Insomma, scopriamo che gli alunni le mancano. Dunque Filippo Caccamo, attore comico di gran successo, tornerà un giorno in cattedra?

“Tornerò, tornerò. Quando avrò finito i vari tours tornerò a insegnare. Il lavoro che svolgo oggi non è il piano b dell’altro. Quando sarò tornato in cattedra sarò sereno, avrò i miei crediti e tutto quel che serve per insegnare bene. Quel che faccio ora non è un’alternativa, è solo una pausa teatrale”.

Provi a mandare un messaggio ai ragazzi che sono alle prese in questo momento con la prova scritta dell’esame di Stato.
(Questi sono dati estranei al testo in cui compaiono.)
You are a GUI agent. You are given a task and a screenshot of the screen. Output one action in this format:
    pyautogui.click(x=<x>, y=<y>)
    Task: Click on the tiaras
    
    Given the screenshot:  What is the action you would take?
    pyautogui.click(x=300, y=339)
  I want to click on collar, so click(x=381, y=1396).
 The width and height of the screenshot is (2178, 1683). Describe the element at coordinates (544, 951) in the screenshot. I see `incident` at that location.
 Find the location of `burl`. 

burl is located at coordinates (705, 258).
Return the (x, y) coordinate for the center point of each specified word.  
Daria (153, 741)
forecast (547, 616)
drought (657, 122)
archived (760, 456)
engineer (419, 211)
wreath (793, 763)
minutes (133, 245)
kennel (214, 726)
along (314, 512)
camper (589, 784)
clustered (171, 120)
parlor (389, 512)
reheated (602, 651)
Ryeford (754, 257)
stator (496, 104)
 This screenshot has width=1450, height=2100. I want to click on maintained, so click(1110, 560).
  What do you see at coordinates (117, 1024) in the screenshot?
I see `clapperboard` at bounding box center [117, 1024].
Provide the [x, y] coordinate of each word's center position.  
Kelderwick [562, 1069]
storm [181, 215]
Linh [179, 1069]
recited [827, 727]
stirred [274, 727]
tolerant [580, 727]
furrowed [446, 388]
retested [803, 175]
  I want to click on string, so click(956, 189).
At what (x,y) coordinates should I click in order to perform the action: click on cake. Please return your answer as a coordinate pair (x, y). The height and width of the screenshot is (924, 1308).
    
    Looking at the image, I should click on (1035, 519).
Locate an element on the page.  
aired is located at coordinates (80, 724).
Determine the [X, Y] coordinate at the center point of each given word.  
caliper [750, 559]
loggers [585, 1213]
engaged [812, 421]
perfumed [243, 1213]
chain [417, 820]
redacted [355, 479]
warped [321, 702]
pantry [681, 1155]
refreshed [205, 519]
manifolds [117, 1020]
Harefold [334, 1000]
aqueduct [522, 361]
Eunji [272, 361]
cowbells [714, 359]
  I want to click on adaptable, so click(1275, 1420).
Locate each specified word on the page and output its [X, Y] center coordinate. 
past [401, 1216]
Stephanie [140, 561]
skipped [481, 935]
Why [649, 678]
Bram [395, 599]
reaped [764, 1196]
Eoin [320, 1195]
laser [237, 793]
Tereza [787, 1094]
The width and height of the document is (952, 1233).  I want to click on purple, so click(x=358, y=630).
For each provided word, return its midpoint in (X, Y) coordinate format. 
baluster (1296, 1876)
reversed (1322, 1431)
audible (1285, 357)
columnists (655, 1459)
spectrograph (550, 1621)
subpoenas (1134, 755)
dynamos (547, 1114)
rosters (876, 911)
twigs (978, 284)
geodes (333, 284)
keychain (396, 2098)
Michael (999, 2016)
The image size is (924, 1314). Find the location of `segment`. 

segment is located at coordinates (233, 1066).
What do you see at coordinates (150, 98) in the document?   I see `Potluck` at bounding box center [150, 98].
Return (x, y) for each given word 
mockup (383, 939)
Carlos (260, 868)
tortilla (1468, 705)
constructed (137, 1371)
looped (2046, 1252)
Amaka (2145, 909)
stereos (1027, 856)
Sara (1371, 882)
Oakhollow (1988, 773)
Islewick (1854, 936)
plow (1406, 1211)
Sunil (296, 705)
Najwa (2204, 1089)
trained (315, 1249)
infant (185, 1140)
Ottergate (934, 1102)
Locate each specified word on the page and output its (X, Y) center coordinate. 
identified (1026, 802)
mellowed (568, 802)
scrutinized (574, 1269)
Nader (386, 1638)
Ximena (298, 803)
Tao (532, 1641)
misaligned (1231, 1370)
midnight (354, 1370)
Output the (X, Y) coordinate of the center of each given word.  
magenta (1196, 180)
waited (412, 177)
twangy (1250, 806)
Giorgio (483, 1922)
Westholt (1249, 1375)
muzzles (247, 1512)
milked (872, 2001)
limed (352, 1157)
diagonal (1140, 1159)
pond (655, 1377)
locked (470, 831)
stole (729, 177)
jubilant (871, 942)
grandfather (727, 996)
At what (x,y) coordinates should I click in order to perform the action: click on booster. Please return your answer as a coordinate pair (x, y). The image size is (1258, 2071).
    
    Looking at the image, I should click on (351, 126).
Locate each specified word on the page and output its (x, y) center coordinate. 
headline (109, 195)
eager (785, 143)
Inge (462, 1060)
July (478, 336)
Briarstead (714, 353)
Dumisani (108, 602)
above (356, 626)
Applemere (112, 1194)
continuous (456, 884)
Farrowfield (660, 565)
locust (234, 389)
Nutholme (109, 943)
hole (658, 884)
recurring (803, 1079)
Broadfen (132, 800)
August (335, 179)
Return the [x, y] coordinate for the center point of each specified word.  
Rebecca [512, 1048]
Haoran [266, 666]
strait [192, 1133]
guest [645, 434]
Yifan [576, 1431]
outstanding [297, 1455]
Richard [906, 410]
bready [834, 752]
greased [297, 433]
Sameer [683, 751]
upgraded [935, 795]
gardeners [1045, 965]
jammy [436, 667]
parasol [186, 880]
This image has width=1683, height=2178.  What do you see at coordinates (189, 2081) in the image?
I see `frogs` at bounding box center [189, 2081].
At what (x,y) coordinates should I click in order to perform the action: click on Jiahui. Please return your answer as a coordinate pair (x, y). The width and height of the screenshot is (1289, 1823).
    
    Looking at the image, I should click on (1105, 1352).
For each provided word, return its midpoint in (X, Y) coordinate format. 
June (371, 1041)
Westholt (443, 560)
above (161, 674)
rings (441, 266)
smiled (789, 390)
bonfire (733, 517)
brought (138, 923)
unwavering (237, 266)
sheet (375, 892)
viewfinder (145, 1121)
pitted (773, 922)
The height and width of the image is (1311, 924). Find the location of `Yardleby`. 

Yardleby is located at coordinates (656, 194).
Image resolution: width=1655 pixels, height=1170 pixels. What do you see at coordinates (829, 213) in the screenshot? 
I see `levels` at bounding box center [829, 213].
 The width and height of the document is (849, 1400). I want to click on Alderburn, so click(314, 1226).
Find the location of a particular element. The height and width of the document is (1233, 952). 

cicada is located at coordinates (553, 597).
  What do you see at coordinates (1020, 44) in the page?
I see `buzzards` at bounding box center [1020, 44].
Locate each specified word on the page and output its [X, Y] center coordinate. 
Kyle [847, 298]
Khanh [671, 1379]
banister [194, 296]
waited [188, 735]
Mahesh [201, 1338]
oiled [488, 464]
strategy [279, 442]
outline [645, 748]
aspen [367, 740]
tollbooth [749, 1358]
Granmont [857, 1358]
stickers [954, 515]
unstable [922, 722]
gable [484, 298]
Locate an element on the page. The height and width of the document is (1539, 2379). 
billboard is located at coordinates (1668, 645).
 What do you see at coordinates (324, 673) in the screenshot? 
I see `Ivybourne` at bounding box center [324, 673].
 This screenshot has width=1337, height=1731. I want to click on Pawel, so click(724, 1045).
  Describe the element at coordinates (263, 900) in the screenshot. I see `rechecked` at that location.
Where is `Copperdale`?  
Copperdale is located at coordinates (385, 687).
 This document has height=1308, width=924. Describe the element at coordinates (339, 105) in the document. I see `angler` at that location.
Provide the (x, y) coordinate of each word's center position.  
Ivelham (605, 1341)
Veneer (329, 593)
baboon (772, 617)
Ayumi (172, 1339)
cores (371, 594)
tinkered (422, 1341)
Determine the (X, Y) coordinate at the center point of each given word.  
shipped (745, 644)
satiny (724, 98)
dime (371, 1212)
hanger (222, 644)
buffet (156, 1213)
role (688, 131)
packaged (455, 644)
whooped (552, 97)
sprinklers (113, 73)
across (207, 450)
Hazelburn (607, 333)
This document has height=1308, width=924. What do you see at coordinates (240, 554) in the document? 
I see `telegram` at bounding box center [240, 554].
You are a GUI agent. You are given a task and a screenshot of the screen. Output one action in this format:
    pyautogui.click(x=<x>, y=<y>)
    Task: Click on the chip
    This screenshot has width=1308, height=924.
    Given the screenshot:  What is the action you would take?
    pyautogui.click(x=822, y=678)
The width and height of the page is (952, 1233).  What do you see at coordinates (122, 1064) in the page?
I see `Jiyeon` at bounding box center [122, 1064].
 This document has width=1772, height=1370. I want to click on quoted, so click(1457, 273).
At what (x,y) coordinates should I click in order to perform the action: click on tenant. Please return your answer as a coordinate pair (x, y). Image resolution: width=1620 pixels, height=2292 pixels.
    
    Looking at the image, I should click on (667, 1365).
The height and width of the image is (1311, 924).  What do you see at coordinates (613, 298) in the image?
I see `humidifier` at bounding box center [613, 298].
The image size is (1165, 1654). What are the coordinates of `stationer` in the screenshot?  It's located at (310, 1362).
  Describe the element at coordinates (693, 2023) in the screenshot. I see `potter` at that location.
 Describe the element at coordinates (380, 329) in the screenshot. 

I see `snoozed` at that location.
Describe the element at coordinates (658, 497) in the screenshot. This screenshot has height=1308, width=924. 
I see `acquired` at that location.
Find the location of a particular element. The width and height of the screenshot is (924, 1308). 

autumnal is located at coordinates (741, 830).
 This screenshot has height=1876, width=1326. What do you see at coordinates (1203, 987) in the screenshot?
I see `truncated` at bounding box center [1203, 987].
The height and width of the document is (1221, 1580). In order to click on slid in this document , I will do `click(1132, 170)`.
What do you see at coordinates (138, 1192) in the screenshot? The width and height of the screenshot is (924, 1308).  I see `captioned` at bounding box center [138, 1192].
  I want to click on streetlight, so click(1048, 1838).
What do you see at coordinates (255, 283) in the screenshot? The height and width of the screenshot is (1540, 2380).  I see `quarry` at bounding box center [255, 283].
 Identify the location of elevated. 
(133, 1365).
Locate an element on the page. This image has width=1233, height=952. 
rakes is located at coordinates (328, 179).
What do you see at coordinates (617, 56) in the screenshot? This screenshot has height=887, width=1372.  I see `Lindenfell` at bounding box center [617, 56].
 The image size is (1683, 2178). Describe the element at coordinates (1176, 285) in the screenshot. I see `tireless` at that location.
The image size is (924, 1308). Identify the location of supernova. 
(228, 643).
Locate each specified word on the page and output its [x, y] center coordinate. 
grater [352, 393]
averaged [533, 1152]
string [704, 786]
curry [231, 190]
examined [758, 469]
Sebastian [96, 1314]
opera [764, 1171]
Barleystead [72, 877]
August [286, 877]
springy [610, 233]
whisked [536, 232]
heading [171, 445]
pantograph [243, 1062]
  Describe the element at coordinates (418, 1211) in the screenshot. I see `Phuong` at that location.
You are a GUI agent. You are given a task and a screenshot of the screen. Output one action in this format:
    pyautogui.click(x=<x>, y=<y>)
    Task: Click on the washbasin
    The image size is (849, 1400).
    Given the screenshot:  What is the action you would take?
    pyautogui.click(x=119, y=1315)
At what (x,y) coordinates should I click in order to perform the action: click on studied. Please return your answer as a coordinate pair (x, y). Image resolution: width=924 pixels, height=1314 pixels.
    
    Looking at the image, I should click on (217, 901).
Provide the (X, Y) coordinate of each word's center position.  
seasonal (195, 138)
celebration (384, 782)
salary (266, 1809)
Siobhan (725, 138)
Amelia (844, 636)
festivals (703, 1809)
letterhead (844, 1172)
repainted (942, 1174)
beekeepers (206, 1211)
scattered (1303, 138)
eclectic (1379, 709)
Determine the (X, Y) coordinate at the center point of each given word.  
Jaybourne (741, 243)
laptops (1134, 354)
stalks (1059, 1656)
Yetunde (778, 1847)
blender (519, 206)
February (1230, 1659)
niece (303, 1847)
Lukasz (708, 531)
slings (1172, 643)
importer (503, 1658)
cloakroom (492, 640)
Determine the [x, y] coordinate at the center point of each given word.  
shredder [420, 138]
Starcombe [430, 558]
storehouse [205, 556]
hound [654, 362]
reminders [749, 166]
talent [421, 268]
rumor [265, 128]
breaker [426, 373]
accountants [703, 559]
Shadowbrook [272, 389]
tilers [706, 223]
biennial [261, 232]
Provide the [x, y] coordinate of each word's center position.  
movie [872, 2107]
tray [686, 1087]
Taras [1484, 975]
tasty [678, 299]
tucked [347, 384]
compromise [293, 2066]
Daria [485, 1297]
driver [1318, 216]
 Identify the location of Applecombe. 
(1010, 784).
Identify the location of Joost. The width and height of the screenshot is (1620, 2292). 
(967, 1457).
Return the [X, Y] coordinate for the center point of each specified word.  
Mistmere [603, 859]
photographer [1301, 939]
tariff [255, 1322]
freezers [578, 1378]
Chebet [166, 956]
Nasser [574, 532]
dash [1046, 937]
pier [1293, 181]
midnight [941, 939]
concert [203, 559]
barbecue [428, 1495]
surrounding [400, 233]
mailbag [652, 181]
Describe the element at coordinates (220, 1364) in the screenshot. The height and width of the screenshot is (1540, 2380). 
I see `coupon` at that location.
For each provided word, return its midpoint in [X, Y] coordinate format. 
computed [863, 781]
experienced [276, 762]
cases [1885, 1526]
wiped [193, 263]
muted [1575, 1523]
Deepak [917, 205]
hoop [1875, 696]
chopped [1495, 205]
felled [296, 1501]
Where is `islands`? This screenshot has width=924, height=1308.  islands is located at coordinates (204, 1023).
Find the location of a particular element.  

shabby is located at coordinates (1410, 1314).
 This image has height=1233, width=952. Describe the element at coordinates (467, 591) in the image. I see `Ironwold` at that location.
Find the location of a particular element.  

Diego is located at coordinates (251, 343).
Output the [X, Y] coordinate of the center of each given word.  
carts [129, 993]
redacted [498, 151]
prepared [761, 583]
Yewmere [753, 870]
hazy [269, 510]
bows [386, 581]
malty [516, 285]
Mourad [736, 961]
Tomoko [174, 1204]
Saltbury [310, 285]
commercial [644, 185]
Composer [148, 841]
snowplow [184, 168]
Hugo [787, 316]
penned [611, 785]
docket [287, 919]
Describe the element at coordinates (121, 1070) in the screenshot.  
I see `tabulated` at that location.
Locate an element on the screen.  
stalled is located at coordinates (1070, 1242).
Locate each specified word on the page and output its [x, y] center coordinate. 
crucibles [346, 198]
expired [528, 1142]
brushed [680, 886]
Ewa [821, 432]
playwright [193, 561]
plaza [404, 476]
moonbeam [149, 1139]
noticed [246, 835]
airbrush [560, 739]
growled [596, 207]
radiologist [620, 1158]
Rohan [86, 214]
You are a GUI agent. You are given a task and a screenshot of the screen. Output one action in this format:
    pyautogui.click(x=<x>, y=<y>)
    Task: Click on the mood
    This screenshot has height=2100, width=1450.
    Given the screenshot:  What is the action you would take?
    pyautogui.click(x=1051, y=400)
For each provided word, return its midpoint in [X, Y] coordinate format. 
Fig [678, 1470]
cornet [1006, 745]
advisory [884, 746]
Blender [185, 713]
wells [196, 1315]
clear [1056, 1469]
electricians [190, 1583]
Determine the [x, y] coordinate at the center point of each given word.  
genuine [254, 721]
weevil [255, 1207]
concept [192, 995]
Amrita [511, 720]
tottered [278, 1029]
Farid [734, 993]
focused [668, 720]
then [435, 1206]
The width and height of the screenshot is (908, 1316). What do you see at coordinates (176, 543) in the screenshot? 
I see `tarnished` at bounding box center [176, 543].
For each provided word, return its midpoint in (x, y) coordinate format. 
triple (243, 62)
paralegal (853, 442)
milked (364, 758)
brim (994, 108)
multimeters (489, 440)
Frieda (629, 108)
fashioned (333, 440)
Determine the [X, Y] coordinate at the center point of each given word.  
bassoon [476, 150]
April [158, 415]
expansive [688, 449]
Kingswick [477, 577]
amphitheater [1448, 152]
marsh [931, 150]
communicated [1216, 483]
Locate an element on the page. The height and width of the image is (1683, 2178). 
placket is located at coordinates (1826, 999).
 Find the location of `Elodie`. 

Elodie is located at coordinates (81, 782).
E uno anche agli insegnanti alle prese con la maturità degli studenti.

“Ai ragazzi dico: godetevi il momento. Poi farere i cretini, brucerete magari gli appunti, ma ora non correte. Non finite il tema in un minuto. Uscite di casa prima, andate un po’ prima a scuola, goditevi il silenzio, usate il dizionario, apritelo, la parola già la conoscete, ma magari c’è un sinonimo più bello. Usate tutto il tempo che avete a disposizione: questo cambia tutto, non sembra, ma fidatevi, è così. Quando insegnavo, nelle verifiche davo più tempo del dovuto ai ragazzi e allora vedevo nei loro occhi una pace diversa. Per i docenti ho fatto uscire adesso un video con Notte prima degli esami di Venditti. La notte prima degli esami, ma dal punto di vista dei professori. La notte prima degli esami tutti ce la ricordiamo come alunni. E i prof?”